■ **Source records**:
--- --- ---
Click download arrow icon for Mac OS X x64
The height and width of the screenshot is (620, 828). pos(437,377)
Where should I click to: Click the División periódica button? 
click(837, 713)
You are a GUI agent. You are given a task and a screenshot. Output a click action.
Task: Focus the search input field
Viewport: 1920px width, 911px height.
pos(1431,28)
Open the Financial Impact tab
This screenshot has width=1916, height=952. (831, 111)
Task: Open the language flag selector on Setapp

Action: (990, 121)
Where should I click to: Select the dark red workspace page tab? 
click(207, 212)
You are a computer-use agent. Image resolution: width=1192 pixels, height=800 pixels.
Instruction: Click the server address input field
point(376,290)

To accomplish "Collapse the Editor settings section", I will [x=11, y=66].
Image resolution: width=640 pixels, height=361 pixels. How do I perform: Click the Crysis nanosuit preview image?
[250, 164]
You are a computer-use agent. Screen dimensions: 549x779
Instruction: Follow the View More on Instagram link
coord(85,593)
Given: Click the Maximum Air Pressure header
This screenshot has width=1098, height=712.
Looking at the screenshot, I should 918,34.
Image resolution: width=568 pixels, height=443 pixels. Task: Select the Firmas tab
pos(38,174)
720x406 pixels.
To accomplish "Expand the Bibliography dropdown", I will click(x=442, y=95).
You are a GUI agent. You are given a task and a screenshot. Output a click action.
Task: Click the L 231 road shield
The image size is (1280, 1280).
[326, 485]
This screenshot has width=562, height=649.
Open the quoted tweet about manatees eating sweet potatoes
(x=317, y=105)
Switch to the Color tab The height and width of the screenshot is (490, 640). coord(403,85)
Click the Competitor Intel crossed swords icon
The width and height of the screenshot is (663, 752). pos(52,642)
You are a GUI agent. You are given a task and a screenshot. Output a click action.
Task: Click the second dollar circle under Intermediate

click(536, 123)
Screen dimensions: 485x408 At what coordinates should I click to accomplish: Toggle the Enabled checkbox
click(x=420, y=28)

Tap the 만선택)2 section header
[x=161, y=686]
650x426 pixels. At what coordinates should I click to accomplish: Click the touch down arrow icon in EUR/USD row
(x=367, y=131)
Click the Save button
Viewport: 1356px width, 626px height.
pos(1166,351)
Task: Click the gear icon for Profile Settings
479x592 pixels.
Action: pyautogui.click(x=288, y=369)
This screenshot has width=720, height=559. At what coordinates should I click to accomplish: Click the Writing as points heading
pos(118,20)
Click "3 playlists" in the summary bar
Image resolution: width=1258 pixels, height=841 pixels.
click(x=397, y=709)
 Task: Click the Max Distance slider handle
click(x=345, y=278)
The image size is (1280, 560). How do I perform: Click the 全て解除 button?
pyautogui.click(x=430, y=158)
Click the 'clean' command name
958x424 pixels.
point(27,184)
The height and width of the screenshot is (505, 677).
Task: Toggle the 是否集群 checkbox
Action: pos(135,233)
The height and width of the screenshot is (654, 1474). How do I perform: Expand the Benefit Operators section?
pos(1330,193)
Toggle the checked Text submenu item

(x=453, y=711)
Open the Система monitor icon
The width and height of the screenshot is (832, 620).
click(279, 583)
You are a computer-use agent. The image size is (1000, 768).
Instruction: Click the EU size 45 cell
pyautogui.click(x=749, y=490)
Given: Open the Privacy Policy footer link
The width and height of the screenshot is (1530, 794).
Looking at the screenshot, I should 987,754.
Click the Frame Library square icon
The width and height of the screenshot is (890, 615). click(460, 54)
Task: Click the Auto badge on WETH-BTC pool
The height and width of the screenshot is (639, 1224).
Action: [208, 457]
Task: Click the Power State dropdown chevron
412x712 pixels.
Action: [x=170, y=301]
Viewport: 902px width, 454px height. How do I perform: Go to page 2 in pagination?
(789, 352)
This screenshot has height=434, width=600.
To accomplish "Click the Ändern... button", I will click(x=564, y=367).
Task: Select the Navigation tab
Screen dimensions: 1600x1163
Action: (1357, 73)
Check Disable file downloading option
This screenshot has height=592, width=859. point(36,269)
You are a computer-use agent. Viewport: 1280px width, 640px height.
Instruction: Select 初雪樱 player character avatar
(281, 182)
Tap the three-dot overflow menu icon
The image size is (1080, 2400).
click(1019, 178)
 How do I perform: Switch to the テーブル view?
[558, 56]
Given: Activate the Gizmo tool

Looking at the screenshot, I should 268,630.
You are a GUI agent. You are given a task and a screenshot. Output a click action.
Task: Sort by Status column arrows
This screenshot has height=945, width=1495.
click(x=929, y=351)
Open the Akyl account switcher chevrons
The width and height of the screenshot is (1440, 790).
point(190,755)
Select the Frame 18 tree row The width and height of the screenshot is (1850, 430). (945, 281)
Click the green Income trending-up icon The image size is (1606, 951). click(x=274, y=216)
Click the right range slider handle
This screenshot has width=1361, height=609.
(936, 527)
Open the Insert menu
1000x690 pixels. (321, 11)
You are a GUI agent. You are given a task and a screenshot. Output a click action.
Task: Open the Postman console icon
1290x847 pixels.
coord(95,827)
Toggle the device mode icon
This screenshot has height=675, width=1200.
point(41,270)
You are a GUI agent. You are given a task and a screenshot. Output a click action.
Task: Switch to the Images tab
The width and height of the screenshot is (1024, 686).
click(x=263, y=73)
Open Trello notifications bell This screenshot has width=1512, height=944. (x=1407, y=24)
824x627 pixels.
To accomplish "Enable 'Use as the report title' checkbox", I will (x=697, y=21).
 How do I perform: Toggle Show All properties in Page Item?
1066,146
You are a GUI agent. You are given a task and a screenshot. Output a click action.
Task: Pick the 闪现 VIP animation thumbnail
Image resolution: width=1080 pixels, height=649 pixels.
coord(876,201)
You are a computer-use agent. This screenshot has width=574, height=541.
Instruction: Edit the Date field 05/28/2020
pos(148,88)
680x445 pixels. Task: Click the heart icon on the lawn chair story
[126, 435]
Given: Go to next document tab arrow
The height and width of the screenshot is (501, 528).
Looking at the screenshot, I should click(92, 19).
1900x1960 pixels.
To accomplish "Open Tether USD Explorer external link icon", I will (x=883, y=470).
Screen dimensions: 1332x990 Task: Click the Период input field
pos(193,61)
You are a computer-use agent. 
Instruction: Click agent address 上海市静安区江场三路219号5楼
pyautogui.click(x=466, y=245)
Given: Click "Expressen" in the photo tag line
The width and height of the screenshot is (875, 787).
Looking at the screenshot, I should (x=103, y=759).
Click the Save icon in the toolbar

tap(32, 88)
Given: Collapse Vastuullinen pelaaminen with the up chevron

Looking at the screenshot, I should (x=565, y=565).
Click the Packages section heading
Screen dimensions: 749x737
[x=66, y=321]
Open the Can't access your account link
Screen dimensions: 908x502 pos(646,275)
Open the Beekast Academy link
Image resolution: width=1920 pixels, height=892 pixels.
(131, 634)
--- --- ---
■ **Exercise requirements**: Every line above that holds the string "dropdown" should be copied into the answer.

■ **Task output**:
To accomplish "Expand the Bibliography dropdown", I will click(x=442, y=95).
Task: Click the Power State dropdown chevron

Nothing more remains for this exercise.